Write-Host "Processing repo: $($repo.name)" -ForegroundColor Cyan
if (!(Test-Path $repoPath)) {
Write-Host " Cloning repo..."
git clone --depth 1 --no-single-branch $repo.webUrl $repoPath
}
else {
Write-Host " Updating local repo..."
git -C $repoPath fetch --all --depth=1
}
$branches = git -C $repoPath for-each-ref --format="%(refname:short)" refs/remotes/origin |
Where-Object { $_ -ne "origin/HEAD" }
foreach ($branch in $branches) {
Write-Host " Searching branch: $branch"
$hits = git -C $repoPath grep -n -I -i --fixed-strings $searchTerm $branch -- 2>$null
foreach ($hit in $hits) {
if ($hit -match "^(?<branch>[^:]+):(?<file>[^:]+):(?<line>\d+):(?<text>.*)$") {
$results += [pscustomobject]@{
Repo = $repo.name
Branch = $matches.branch -replace "^origin/", ""
File = $matches.file
LineNumber = $matches.line
Match = $matches.text.Trim()
}
}
}
}
}
$outputFile = Join-Path $root "search-results.csv"
$results |
Sort-Object Repo, Branch, File, LineNumber -Unique |
Export-Csv $outputFile -NoTypeInformation -Encoding UTF8
Write-Host ""
Write-Host "Scan completed." -ForegroundColor Green
Write-Host "Results exported to:"
Write-Host $outputFile -ForegroundColor Green
What the script gives you?
As you can see by this powershell, the output is a CSV file with useful details such:
- Repo
- Branch
- File
- LineNumber
- Match
| Repo | Branch | File | LineNumber | Match |
|---|---|---|---|---|
<integration-code-repo> | <branch-name> | <deployment-file.yml> | 92 | <sftp-hostname-key-vault-reference> |
<integration-code-repo> | <branch-name> | <deployment-file.yml> | 93 | <sftp-username-key-vault-reference> |
<integration-code-repo> | <branch-name> | <deployment-file.yml> | 94 | <sftp-password-key-vault-reference> |
<integration-infra-repo> | <branch-name> | <pipeline-file.yml> | 143 | <sftp-hostname-secret-name> |
<integration-infra-repo> | <branch-name> | <pipeline-file.yml> | 144 | <sftp-password-secret-name> |
<integration-infra-repo> | <branch-name> | <pipeline-file.yml> | 145 | <sftp-username-secret-name> |
That means you can quickly answer questions like:
- Which integration uses this endpoint?
- In which repository?
- In which branch?
- In which deployment file?
- Which exact reference was found?
This is especially useful when the same integration has multiple branches such as:
main
dev
sit
release/*
feature/*
Is it safe?
The script does not change anything in Azure DevOps.

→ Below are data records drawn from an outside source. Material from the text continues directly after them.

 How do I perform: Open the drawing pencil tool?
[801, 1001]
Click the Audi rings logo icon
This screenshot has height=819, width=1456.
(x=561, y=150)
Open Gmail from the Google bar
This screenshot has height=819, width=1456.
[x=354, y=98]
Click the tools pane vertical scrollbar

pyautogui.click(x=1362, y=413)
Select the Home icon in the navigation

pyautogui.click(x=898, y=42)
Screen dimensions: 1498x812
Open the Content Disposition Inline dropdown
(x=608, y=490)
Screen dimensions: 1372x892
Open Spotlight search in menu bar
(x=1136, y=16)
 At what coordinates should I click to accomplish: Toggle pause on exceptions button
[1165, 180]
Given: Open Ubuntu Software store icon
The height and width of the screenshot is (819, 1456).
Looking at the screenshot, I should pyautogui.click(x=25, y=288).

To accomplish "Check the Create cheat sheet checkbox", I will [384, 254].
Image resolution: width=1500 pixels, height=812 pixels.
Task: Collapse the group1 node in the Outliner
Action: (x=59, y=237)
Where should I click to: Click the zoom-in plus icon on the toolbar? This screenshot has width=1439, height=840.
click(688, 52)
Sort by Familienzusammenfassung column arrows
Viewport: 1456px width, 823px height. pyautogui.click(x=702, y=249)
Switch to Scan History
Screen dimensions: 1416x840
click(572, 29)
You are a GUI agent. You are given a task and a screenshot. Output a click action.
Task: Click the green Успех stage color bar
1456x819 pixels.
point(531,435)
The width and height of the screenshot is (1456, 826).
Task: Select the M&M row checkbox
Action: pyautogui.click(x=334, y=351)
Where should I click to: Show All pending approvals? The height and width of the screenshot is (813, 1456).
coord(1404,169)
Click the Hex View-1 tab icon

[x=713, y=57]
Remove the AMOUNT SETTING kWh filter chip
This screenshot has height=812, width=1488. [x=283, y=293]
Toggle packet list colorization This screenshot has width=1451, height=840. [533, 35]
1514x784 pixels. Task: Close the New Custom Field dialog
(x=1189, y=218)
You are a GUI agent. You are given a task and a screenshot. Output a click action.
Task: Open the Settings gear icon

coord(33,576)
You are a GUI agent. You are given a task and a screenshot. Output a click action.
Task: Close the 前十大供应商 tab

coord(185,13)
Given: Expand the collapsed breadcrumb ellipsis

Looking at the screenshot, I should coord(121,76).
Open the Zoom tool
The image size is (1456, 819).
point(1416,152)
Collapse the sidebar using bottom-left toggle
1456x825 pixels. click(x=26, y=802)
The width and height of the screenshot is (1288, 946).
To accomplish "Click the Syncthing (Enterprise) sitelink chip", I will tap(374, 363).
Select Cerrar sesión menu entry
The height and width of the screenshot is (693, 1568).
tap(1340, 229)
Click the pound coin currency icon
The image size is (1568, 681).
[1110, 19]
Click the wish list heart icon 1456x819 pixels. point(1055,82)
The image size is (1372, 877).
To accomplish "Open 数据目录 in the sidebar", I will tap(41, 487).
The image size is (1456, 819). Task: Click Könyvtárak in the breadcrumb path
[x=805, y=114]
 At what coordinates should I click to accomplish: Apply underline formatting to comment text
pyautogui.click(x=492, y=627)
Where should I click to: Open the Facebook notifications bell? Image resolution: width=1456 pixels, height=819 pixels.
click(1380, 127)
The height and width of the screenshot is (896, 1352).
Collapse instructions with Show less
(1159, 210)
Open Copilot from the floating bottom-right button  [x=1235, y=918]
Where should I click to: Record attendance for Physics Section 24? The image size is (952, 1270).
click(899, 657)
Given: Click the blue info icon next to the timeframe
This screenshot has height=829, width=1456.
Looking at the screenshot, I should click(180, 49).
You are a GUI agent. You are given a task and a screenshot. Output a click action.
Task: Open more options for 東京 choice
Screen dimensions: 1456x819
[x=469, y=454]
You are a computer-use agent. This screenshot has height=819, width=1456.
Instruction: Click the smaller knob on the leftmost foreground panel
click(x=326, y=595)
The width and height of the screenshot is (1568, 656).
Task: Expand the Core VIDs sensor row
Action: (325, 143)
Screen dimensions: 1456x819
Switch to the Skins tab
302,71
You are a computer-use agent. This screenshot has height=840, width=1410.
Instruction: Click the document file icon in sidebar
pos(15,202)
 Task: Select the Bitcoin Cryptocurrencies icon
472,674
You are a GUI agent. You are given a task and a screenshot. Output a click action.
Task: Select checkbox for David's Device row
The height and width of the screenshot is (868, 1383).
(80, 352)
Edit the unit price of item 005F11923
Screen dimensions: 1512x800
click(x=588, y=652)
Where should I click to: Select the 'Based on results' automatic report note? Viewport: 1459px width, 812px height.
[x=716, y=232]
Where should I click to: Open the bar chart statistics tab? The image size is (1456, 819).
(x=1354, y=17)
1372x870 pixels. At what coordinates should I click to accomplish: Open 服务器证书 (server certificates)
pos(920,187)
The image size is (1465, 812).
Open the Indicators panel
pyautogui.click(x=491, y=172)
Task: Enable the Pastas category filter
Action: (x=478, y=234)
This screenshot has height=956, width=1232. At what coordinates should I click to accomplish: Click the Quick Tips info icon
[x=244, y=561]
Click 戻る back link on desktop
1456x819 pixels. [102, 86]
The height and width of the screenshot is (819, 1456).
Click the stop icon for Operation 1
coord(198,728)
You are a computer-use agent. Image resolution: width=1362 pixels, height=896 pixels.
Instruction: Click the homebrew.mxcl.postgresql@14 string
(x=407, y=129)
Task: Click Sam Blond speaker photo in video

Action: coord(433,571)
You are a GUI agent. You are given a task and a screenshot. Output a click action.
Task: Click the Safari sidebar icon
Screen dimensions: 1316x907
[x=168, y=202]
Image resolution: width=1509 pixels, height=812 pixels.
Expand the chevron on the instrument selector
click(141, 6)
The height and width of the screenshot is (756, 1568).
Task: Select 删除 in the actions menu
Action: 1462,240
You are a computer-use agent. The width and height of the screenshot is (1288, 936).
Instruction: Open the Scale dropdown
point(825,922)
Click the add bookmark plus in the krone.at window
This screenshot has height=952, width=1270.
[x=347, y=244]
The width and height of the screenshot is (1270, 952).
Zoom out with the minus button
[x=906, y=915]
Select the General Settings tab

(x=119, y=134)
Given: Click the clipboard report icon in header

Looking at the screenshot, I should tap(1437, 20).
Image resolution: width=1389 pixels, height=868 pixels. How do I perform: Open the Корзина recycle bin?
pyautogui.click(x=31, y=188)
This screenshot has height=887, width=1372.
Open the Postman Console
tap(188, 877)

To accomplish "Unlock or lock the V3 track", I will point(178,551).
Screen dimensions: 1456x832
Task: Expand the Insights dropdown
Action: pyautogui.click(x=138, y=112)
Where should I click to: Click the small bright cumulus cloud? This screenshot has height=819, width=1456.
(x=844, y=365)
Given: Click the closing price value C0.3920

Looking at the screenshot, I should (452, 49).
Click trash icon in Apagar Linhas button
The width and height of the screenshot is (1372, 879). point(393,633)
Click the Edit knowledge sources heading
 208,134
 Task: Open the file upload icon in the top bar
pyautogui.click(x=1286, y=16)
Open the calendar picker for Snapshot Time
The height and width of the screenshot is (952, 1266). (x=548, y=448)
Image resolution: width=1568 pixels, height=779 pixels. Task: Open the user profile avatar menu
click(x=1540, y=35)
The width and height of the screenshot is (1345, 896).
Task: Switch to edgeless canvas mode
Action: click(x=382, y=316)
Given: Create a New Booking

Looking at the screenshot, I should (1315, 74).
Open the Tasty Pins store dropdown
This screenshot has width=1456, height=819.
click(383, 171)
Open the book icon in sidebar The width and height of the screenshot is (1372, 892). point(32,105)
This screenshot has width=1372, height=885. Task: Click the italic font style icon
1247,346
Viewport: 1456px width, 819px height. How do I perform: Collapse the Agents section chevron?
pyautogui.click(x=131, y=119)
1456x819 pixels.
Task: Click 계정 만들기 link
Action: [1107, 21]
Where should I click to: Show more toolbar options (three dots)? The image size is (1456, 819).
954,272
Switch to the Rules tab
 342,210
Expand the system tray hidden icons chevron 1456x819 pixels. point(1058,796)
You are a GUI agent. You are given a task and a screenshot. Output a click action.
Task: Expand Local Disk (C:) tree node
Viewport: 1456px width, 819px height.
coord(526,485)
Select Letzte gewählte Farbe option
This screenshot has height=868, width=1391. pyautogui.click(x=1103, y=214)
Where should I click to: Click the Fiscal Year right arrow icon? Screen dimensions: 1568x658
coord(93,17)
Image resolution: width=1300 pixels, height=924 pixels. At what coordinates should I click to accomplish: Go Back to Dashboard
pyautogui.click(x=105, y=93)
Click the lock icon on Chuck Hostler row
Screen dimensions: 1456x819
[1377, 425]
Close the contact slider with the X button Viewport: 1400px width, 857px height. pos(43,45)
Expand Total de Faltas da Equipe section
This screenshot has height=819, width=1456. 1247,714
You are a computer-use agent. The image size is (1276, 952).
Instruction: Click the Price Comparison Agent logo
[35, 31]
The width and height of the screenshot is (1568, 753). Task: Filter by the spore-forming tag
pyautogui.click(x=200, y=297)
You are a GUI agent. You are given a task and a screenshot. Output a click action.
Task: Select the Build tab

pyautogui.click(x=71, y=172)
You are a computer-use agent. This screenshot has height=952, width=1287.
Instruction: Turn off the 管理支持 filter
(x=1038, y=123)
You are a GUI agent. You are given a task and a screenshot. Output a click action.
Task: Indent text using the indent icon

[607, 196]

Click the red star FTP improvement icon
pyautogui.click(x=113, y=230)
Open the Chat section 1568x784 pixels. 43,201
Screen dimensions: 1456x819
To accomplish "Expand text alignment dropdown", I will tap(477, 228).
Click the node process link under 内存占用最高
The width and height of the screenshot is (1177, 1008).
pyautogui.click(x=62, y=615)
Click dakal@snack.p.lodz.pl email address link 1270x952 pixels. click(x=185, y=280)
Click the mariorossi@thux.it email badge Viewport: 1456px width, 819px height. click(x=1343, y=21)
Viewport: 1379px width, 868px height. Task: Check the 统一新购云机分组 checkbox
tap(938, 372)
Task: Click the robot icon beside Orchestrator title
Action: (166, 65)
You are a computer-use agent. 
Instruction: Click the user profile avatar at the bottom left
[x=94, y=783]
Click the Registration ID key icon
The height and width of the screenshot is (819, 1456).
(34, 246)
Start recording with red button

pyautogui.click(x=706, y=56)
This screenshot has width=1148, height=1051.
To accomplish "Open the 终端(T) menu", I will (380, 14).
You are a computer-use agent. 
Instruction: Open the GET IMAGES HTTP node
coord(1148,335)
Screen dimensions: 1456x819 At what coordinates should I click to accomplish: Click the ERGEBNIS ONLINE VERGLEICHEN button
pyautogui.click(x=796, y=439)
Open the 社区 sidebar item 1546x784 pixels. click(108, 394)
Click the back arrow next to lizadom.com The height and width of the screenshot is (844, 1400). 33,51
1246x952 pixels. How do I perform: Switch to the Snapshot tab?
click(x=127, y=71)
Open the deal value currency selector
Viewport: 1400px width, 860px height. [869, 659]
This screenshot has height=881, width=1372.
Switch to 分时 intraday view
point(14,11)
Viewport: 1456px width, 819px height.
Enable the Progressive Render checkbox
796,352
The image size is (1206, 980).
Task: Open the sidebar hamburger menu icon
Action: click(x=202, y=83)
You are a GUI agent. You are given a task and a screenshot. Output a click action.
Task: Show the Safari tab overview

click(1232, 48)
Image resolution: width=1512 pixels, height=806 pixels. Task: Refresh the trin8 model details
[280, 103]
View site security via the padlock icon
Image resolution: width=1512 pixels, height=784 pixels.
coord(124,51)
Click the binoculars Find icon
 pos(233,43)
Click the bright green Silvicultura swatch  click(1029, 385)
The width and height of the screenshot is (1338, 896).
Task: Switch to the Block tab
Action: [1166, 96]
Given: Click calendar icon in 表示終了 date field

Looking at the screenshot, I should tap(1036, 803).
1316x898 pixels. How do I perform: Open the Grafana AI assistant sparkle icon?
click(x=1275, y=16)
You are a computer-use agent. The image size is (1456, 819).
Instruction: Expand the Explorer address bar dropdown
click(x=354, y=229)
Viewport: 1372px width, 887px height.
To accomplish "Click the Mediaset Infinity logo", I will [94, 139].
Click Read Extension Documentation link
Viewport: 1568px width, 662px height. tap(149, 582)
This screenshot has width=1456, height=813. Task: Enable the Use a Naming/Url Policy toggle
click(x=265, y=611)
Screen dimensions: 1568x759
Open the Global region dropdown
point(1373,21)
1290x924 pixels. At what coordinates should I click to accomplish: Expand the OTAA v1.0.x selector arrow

It only performs read operations:
az repos list
git clone
git fetch
git grep
Export-Csv
There is no git push, no commit, no delete, and no update to repositories, pipelines, or branches.
The only thing it creates is a local folder with cloned repositories and a CSV file with the results.
Important note
This approach covers repository-based files, such as:
YAML pipelines
deployment scripts
ARM/Bicep templates
Logic App deployment files
configuration files
However, it may not catch references stored outside Git, such as:
Azure DevOps Variable Groups
Classic Release Pipelines
Key Vault secrets
manually configured resources
So, for a complete audit, those areas may need a separate check.
In conclusion…
Azure DevOps search is great for a quick check.
But when you need to create a reliable inventory across many repositories and branches, a local scripted search gives you much more confidence.